Screenshot grounding data:
+++
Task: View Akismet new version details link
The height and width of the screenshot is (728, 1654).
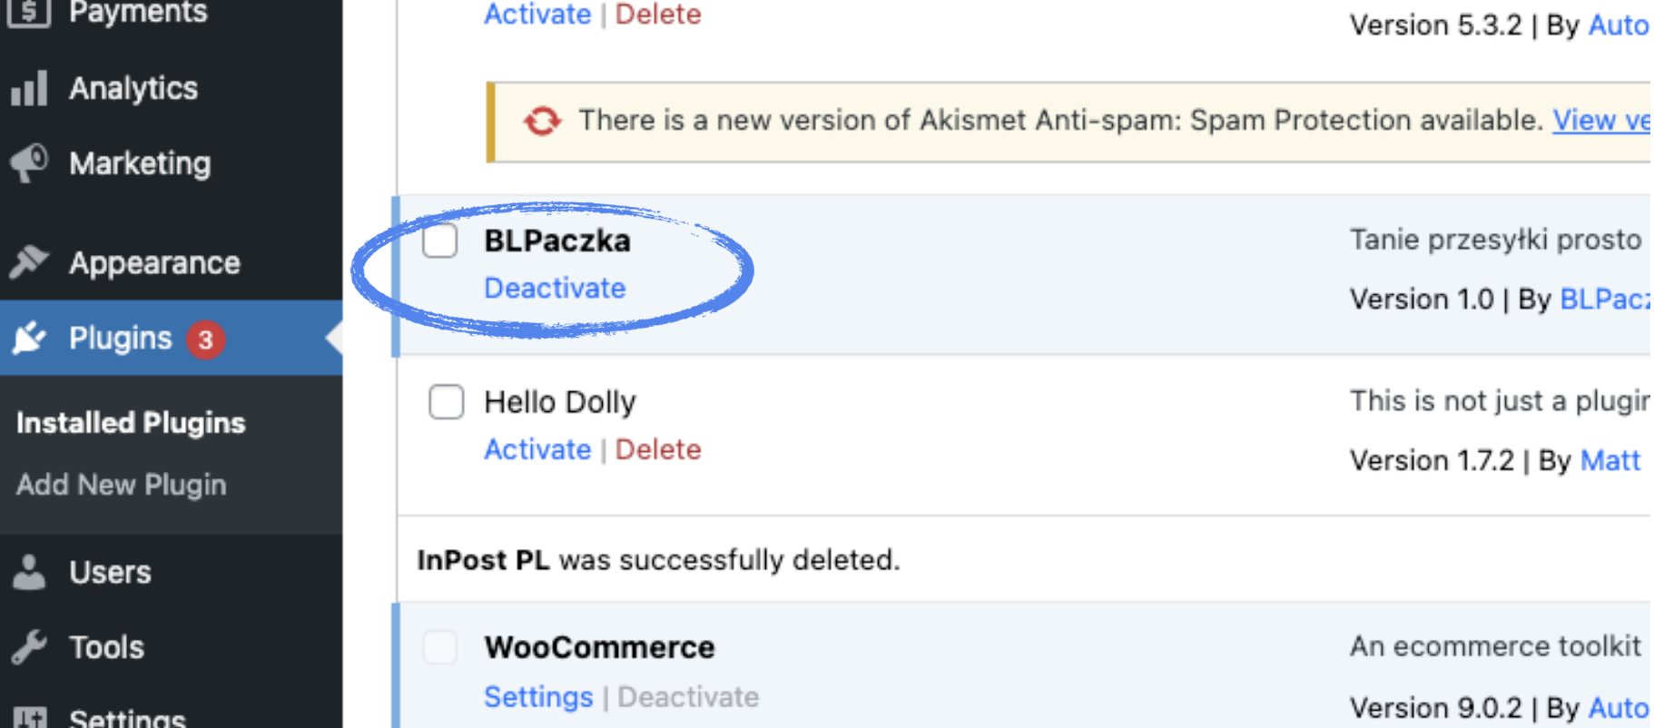Action: coord(1601,120)
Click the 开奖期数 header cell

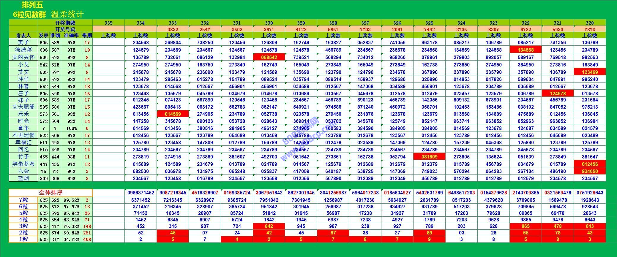click(x=65, y=23)

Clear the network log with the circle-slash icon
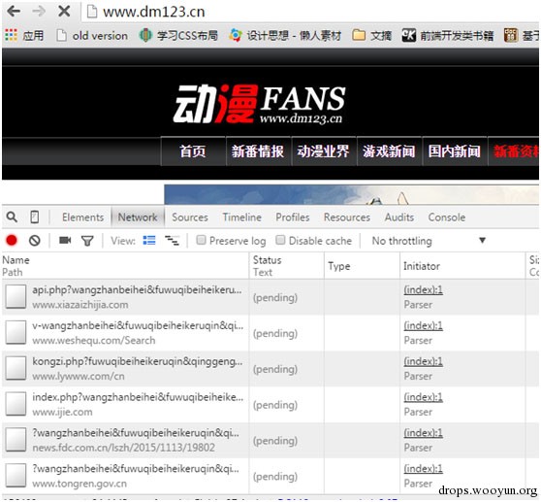[x=35, y=241]
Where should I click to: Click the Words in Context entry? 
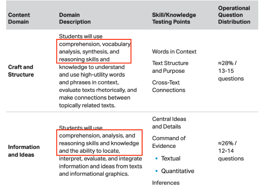coord(174,51)
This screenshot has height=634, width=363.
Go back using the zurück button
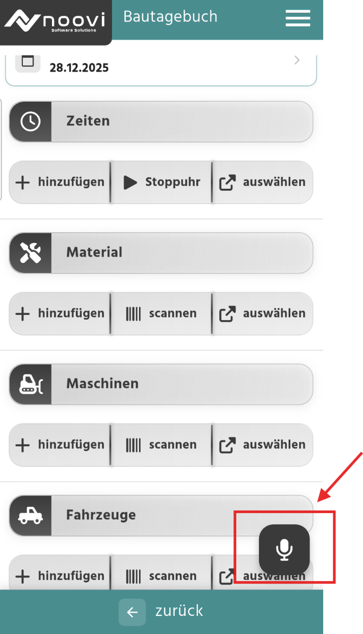click(161, 612)
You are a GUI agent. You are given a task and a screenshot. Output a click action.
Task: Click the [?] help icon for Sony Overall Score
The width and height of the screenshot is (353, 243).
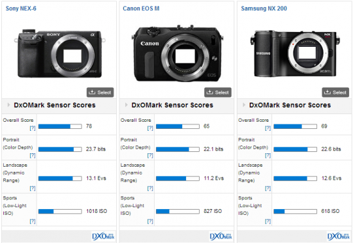tap(33, 128)
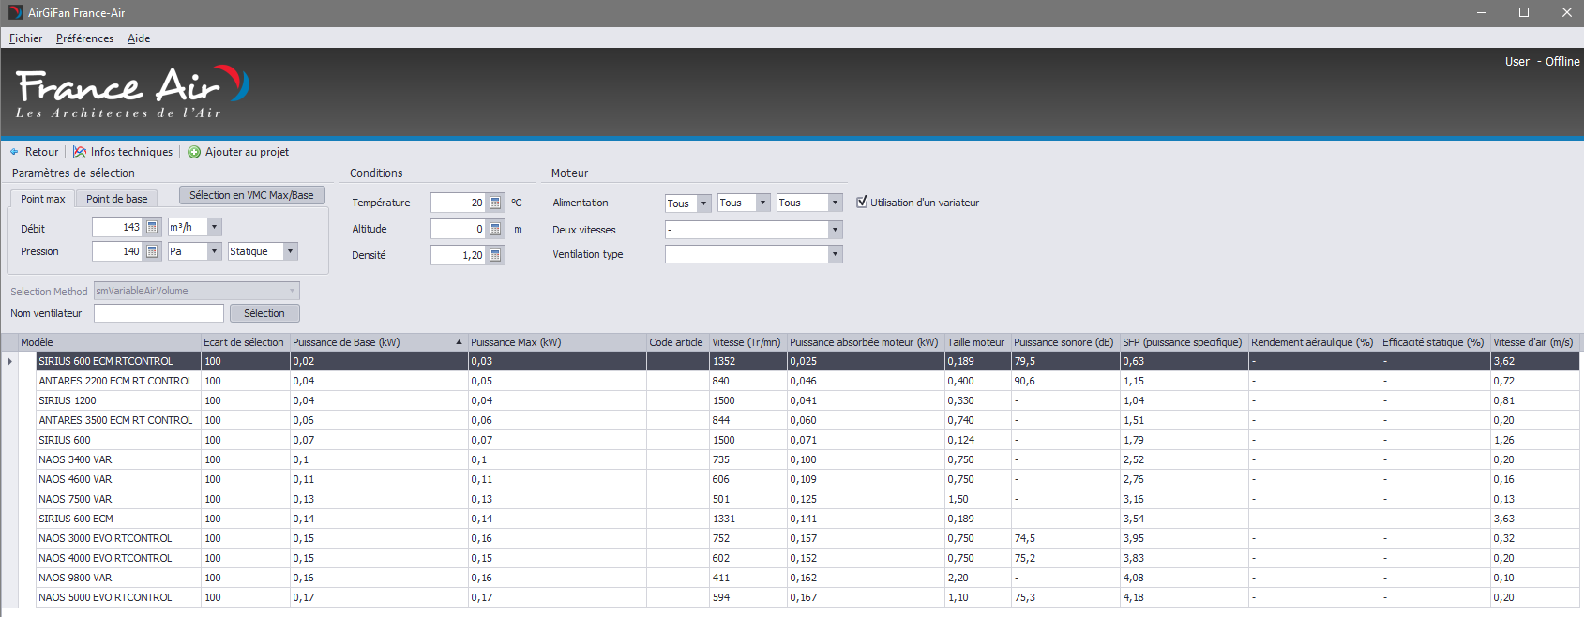Expand the m³/h unit dropdown
The image size is (1584, 617).
[215, 227]
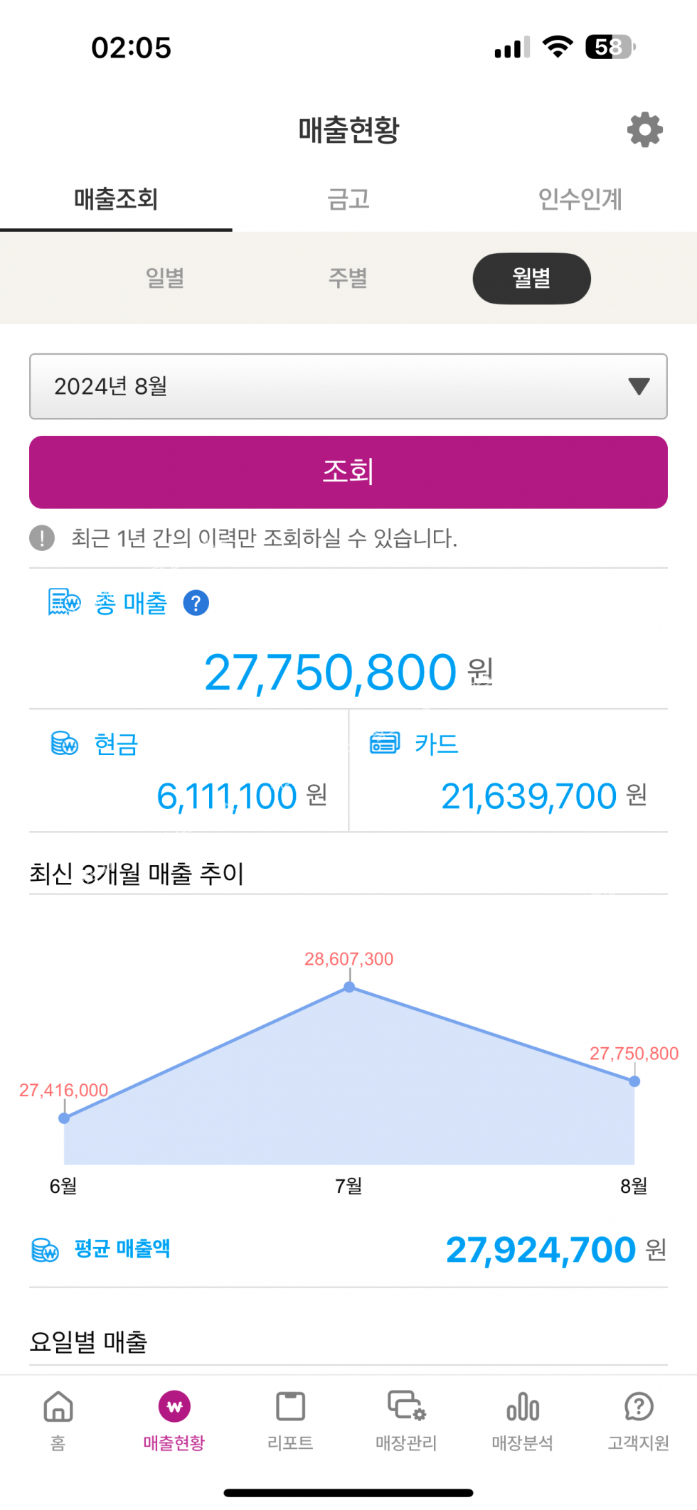This screenshot has height=1510, width=697.
Task: Select the 주별 weekly view toggle
Action: pyautogui.click(x=348, y=278)
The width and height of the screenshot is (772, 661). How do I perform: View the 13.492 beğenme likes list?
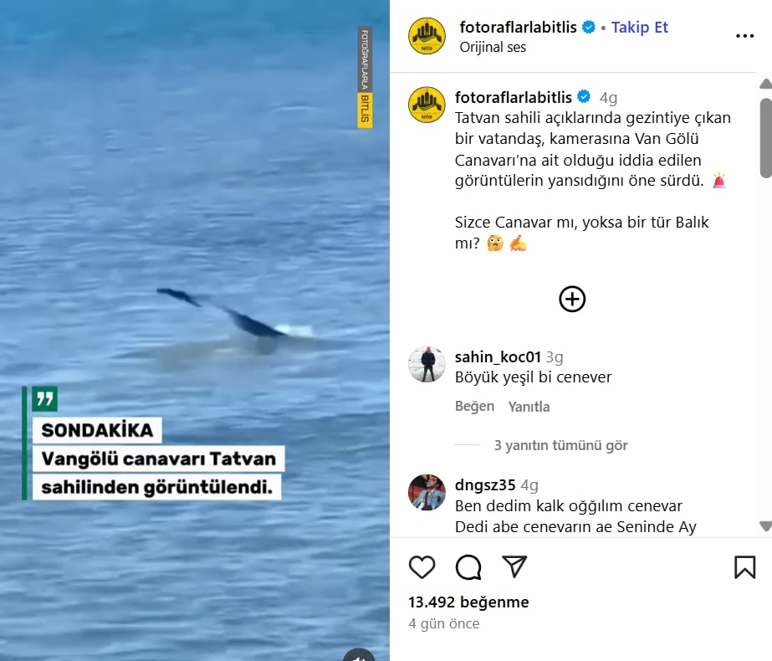[x=468, y=602]
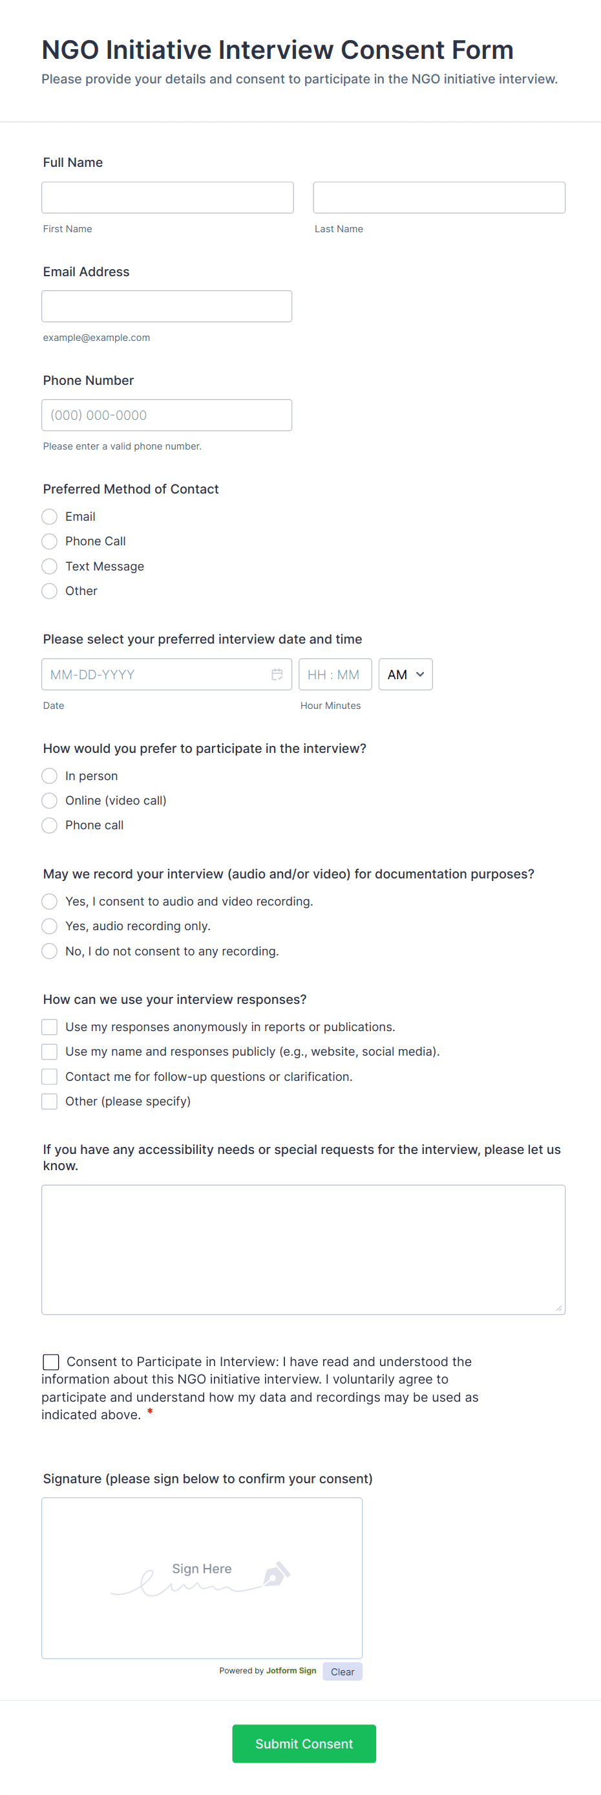This screenshot has height=1795, width=601.
Task: Click the accessibility needs text area
Action: 303,1249
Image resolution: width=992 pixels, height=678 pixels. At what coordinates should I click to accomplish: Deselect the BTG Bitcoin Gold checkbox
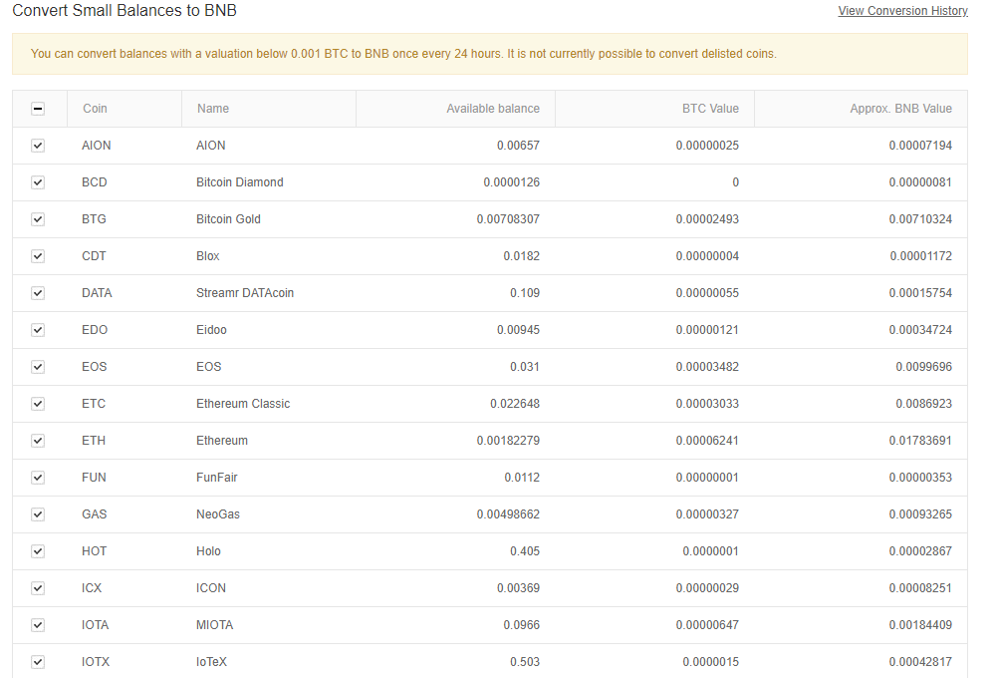point(38,219)
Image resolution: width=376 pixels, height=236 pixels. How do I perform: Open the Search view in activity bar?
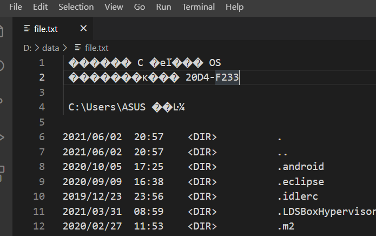point(2,65)
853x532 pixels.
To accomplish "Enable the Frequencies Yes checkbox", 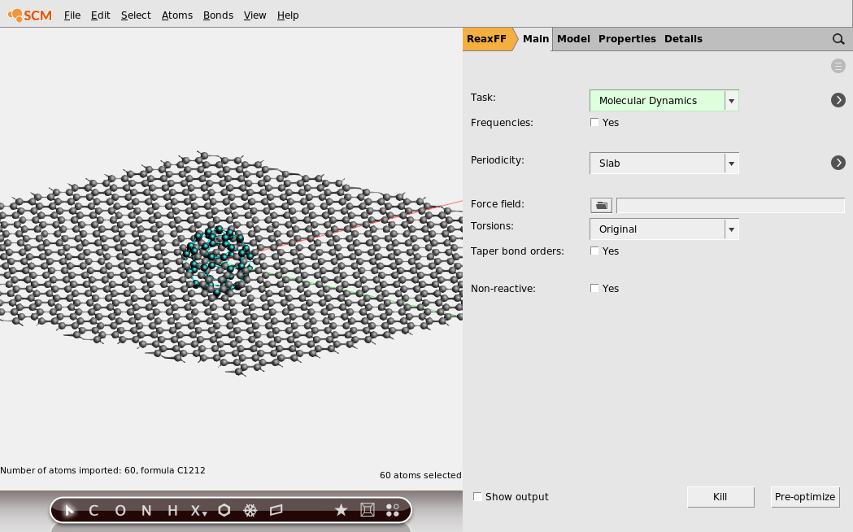I will click(x=594, y=122).
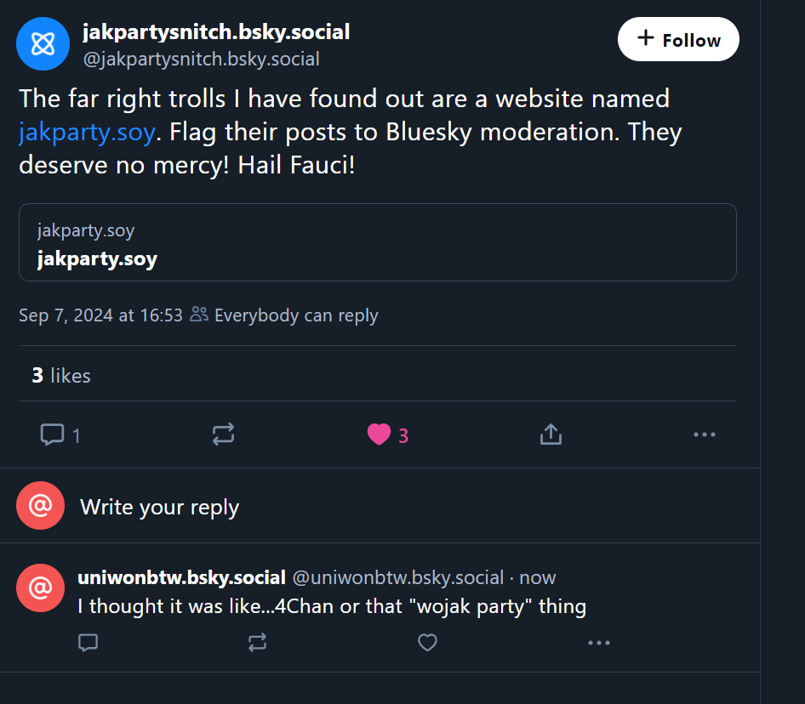Image resolution: width=805 pixels, height=704 pixels.
Task: Open more options for the main post
Action: 704,435
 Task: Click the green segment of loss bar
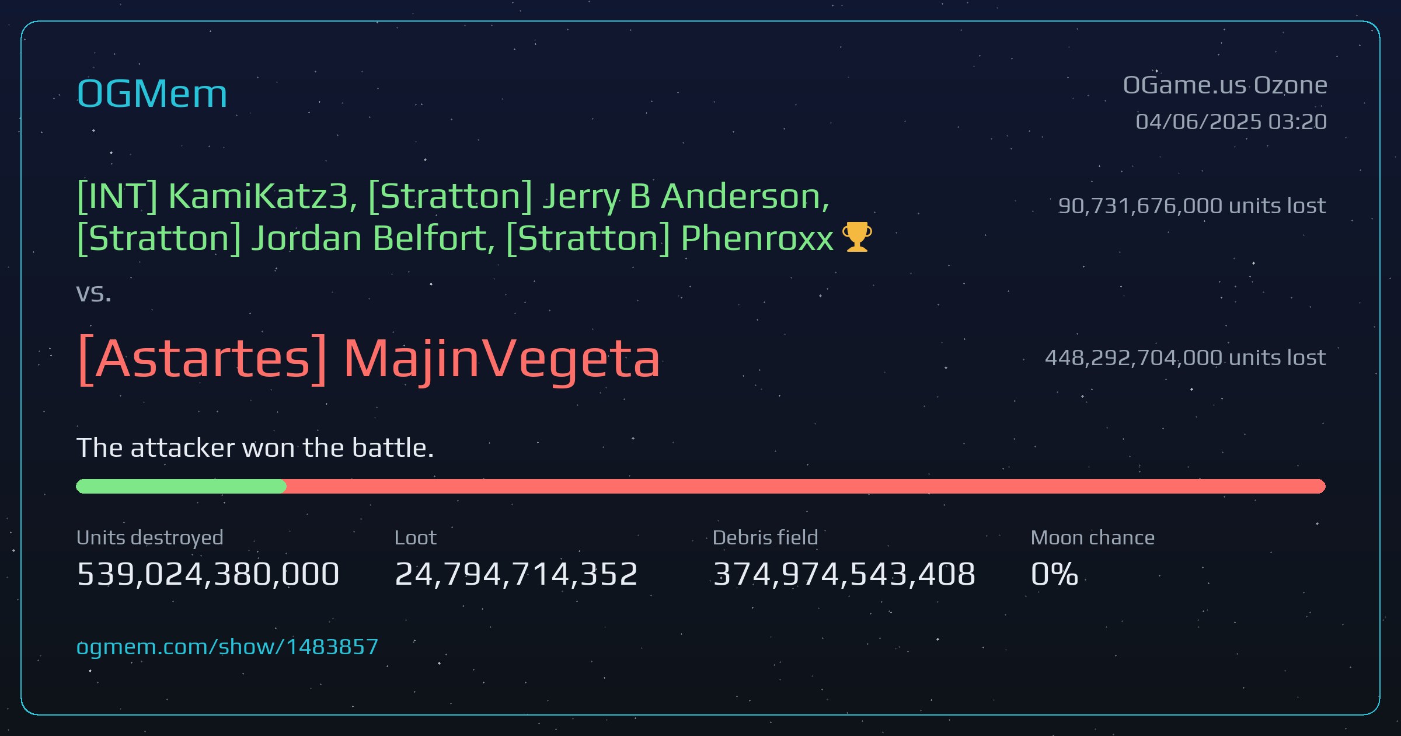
+++
Brief — Pictures excluded, repeat the records exactly from their opening line through the line containing "Task: Click the [?]".

Completed task —
Task: View Akismet new version details link
The height and width of the screenshot is (728, 1654).
Action: coord(1601,120)
Click the 开奖期数 header cell

click(x=65, y=23)

Clear the network log with the circle-slash icon
[x=35, y=241]
Where should I click to: Click the Words in Context entry? 
coord(174,51)
This screenshot has height=634, width=363.
Go back using the zurück button
click(161, 612)
You are a GUI agent. You are given a task and a screenshot. Output a click action.
Task: Click the [?] help icon for Sony Overall Score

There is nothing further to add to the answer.